Utility Man Grade II Jerry Parsons smelled like a brewery. Maintenance Supervisor Harry Cochran suspected him of drinking on the job, which was prohibited by a strict company rule. But Cochran couldn’t nail him on smell alone. He had to have evidence. The supervisor decided to keep an eye on him.
Two hours after lunch break, Cochran saw Parsons turn into an aisle of the stockroom. He observed the worker taking a swig from what appeared to be a pint bottle of whiskey. Looking up, Parsons saw him, quickly capped the bottle, and shoved it under his sweater.
Hurrying down the aisle, Cochran asked him what he was doing.

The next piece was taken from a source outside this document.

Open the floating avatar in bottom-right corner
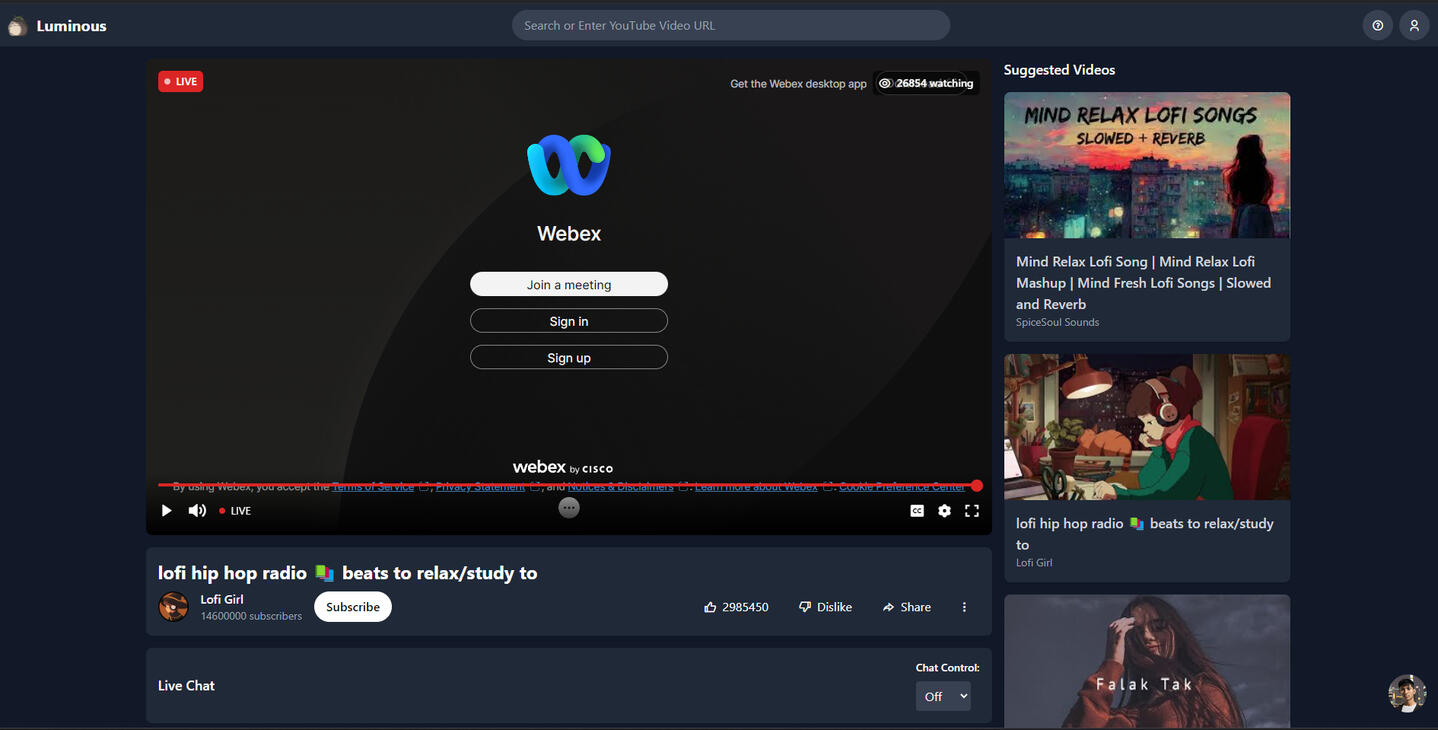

“Uh, I’m on my way to the men’s room.”
The bottle wasn’t visible, but it certainly made a bulge in the sweater.
“What have you got under your sweater?”
“I’d like to see for myself. Take off your sweater.”
“No way. It’s too cold around here. They should turn up heat.”
Cochran’s patience was running out. “I’ll turn up the heat all right if you don’t show me what’s under that sweater.”
“I don’t have to show you anything. It’s an invasion of privacy.”
“I’ll give you one more chance, Parsons. Either take off the sweater or take the consequences.”
The worker persisted in his refusal. He stomped off and out of the stockroom.
Question : Were Parsons’ privacy rights violated by Cochran’s insistence that he remove his sweater?
Babbitt’s verdict: “Not at all,” Plant Engineer Herb Babbitt told Cochran. “To say the least, you had probable cause to suspect him of drinking on the job. Parsons’ refusal to let you see for yourself can be based on one reason alone, his knowledge that he was guilty. Is this his first offense?”
“The first time he was caught.”
Babbitt nodded. “My suggestion is that you hit him with a 2-wk suspension and strong official warning.”